**Source passage:**
The Zadian Minaret  is a minaret in Zadian, Balkh Province in north Afghanistan. It is located in the remote region of the Dawlatabat District, in northwestern Balkh Province.

Etymology 
The word 'minaret' is Arabic (منارة) and usually refers to a tower next to a mosque from which the muezzin calls the faithful to prayer. However, it can also mean lighthouse. 

The minaret is nameless, so it is named after the village Zadian.

History 
The minaret was built by the Seljuk dynasty, during the 12th century. According to the Archaeological Gazetteer of Afghanistan, the minaret was built in 1108-09. However, some archaeological studies suggest that the date of the construction of the minaret is approximately around the year 760.

In the 12th century, the region was missed by Genghis Khan and the invading Mongols.

Archaeology has taken place in the district, including works by the French Archaeological Delegation in Afghanistan (DAFA).

As the minaret is climbable, local citizens have scaled the tower and some have fallen to their deaths in attempts.

Site 
The 25-meter high minaret was built in the 12th century and is made of sun-baked clay and plaster bricks. It is 18 meters in diameter. The structure has 64 stairs in it and there are carved calligraphic phrases in Kufic script.

**Directions:**
Using the passage on the Zadian Minaret, answer the following:
(a) In which district of Balkh Province does the minaret stand?
(b) Why is the minaret named after the village of Zadian?
(c) How many stairs does the structure contain?

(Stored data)
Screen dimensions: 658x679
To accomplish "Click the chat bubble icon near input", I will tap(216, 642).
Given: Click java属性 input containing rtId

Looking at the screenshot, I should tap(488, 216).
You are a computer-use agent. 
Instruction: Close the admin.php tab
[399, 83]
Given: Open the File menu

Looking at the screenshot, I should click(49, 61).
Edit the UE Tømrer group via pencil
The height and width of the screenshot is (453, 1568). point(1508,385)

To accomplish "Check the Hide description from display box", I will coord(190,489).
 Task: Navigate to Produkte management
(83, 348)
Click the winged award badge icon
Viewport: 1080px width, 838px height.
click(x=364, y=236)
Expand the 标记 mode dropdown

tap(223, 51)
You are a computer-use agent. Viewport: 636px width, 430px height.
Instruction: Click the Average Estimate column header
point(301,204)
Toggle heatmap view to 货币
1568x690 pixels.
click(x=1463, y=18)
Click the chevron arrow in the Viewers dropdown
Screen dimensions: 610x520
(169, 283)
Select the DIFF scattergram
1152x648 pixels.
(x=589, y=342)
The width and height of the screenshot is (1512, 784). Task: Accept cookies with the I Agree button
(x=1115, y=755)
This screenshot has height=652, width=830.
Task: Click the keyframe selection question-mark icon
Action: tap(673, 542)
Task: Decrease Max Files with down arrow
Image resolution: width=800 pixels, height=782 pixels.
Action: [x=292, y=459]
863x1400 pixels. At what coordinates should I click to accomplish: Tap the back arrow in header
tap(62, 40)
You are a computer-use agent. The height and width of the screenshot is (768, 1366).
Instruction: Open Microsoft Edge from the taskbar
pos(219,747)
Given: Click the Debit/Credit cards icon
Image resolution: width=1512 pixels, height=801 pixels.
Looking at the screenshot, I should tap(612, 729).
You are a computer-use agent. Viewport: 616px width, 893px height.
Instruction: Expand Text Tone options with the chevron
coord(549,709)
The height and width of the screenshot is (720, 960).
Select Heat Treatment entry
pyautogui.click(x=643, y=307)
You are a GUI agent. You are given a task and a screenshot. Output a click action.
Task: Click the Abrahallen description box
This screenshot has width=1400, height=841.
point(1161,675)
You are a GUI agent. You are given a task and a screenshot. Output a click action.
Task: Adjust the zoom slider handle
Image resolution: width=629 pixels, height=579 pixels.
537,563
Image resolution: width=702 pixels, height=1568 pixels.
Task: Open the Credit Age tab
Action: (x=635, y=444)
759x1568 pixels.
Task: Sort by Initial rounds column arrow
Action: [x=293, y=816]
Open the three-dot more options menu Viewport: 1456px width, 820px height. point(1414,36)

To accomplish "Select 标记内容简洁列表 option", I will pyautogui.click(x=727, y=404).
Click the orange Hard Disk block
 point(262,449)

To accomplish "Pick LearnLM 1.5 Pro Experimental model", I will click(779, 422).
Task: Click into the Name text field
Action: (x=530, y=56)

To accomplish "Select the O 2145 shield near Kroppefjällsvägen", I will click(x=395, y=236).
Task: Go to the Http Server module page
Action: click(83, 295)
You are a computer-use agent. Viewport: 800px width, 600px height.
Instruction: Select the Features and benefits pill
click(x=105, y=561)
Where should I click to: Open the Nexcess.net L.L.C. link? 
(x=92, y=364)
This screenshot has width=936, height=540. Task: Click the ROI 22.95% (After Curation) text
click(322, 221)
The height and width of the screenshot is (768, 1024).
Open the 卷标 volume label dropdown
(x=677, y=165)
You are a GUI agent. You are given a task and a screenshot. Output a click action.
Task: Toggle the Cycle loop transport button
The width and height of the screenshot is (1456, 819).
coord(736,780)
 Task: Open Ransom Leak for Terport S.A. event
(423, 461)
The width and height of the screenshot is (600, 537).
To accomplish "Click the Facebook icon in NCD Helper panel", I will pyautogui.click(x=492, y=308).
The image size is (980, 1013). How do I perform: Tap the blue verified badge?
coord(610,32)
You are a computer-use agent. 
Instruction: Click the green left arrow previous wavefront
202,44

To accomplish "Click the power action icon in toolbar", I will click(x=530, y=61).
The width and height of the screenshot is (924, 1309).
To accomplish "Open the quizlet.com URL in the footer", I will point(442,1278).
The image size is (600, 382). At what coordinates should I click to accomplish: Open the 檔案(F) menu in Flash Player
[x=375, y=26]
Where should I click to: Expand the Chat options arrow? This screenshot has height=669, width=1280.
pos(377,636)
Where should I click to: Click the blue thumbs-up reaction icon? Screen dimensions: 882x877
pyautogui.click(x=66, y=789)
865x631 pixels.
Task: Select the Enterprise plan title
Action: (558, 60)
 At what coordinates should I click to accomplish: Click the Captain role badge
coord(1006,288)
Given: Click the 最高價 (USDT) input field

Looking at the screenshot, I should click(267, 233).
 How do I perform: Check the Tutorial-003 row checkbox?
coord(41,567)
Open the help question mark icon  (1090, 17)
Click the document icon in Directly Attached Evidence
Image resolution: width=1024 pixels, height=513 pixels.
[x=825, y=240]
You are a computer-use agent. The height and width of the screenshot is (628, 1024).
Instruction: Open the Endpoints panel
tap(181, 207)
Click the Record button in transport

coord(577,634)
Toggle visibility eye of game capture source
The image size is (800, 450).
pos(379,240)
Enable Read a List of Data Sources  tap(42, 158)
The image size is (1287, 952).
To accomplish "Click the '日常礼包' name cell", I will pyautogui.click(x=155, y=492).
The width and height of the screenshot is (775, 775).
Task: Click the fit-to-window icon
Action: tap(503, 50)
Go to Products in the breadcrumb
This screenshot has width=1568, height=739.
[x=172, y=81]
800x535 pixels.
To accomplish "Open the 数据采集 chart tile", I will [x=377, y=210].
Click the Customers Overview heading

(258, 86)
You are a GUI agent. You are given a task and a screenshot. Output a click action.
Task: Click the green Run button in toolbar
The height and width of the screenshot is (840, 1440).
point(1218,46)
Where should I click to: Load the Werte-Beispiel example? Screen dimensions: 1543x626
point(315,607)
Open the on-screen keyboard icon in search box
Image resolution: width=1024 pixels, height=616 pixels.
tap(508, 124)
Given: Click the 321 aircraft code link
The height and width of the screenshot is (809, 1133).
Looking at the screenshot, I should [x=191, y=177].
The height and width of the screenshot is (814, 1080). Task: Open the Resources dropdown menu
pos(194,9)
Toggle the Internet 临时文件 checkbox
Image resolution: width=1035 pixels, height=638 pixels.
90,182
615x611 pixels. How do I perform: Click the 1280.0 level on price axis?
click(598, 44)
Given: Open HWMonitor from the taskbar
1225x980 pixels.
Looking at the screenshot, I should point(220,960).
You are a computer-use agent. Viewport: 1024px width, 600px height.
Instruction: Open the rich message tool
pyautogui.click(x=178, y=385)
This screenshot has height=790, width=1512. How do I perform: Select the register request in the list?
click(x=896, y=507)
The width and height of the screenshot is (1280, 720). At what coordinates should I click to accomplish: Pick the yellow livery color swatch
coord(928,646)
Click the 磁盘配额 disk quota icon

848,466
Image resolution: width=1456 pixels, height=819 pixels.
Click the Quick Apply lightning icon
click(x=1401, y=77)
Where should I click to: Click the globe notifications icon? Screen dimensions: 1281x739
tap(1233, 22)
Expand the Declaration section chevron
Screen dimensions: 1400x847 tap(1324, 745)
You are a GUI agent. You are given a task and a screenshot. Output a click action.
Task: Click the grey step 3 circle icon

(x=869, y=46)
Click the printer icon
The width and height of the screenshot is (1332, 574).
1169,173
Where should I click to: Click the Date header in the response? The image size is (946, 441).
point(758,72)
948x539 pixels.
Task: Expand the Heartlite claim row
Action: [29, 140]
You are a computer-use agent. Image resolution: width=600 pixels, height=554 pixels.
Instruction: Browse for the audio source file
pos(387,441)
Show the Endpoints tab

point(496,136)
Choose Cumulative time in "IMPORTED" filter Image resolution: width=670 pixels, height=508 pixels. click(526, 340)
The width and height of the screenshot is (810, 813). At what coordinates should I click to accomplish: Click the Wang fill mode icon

**Result for this exercise:**
(a) The Dawlatabat District.
(b) The minaret is nameless, so it takes the name of the village.
(c) 64 stairs.